I've had a lot of questions sent my way about food safety over the past few days of pandemic response. Can we trust the safety of our food? Will corona viruses be transmitted through the food supply? How can we know what to eat? The challenge with COVID-19 is that it emerged as a known pathogen only very recently, so there is very little scientific literature at this point giving indication about the virus' ability to remain viable on food surfaces. Meanwhile the message is clear that we have little reason to fear our food safety.

This is where risk based preventive controls are absolutely key.

In our food processing sector, we have focused on using risk based preventive controls as our primary means of maintaining a safe food supply. This means we think about all the possible hazards that could occur within the food supply, and then link every possible hazard to a robust means of prevention. Even rare or uncommon hazards get full attention. Then we treat every food being processed using our prevention mindset, and mitigate risks in a very organized way.

Viral disease passing through the food supply is a very real hazard that we have known about and mitigated for decades within the industrial food processing sector. Hepatitis A, norovirus, Norwalk, these are all well documented in the literature as passing through food supply. But it is very rare that we hear about this possible viral contamination in processed foods because risk based preventive controls work. It's the model invented for NASA space mission food safety, and it is used in thousands upon thousands of food manufacturing facilities around the world with great success.

Starting with the supply chain, food companies verify the quality of the food inputs coming into the facility. Companies are meticulous to evaluate that the primary producers use exceptional food safety practices, such as monitoring irrigation water quality, ensuring farm workers are healthy while on the job, using personnel hygiene practices such as hand washing, and good sanitation practices for the products they make and grow.

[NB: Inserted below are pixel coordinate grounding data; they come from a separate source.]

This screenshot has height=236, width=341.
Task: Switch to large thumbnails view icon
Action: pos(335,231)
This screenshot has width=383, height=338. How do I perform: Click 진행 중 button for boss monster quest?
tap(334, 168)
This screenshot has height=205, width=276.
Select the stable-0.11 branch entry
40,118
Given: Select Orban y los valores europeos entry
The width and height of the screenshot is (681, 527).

Next, when a product goes for secondary processing, more preventive controls are used. This starts with personnel hygiene, again making sure workers are not working when unwell, then ensuring good handwashing and hygiene practice, along with use of personal protective equipment such as gloves, sleeves, face masks or shields, hair nets, gowns or aprons, and boots that can withstand strong sanitizers. Sanitation practices are used on food equipment, and the efficacy and completeness is monitored routinely, sometimes multiple times a day with rapid lab testing and visual inspections. Critical processes such as heating, cooling, acidification or addition of antimicrobial additives are performed and monitored by trained workers with properly calibrated tools, and often monitored by online computerized testing. And when all that is said and done, checked and double checked, and the product is ready to go, in many facilities, the product is then subject to randomized microbial sampling, just to be 110% confident. In the biggest food manufacturers, everything I just described is not only done, it is documented, recorded, and audited. What I described is also used in a practical way by small food processors and many restaurants, perhaps not with all the documentation and extremes in personal protective equipment, but done in an appropriately scaled version. These same food safety principles are practiced by both food processing and food service professionals around the world.

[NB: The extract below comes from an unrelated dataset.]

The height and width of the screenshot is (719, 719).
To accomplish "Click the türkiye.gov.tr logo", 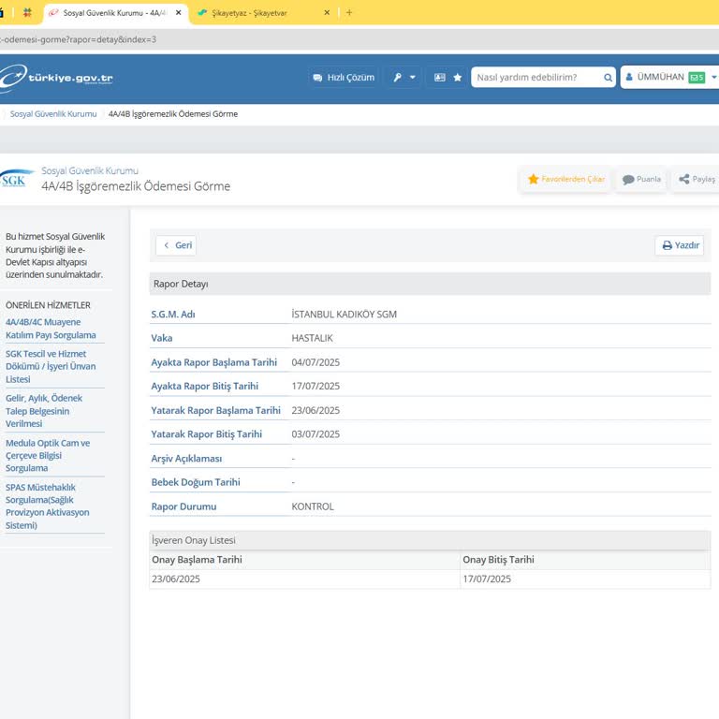I will (x=58, y=78).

The European Food Safety Authority has indicated COVID-19 is not transmitted through the food supply. Even with that evidence, I am personally glad that so many of my esteemed colleagues, my alumni and students are using preventive controls strategies for food safety. Whether you call it HACCP, HARPC, GFSI, SQF, BRC, SFCR, or any other number of acronyms, risk based preventive controls are one of our best ways of ensuring a safe and secure food supply. Professionalizing our food industries and ensuring training in this risk management practice is an excellent way to ensure our collective health and wellness.

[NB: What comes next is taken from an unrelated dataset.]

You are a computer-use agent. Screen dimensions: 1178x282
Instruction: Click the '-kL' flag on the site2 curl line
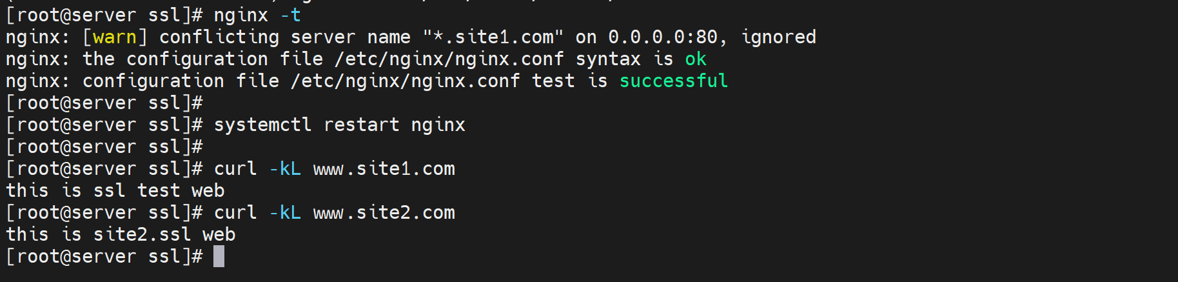point(284,213)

Rita Hansen Sterne, PhD (Mgmt)

Boundary-spanning strategy professional, connecting greenhouse and CEA-related technology businesses with research solution providers ??and funding??to grow Ontario’s greenhouse industry ??

4 年

I've been thinking a lot about this as well - but more from the standpoint of communication strategies and messaging used by businesses in the industry. We will get some excellent examples of both well and poorly managed communication from this experience.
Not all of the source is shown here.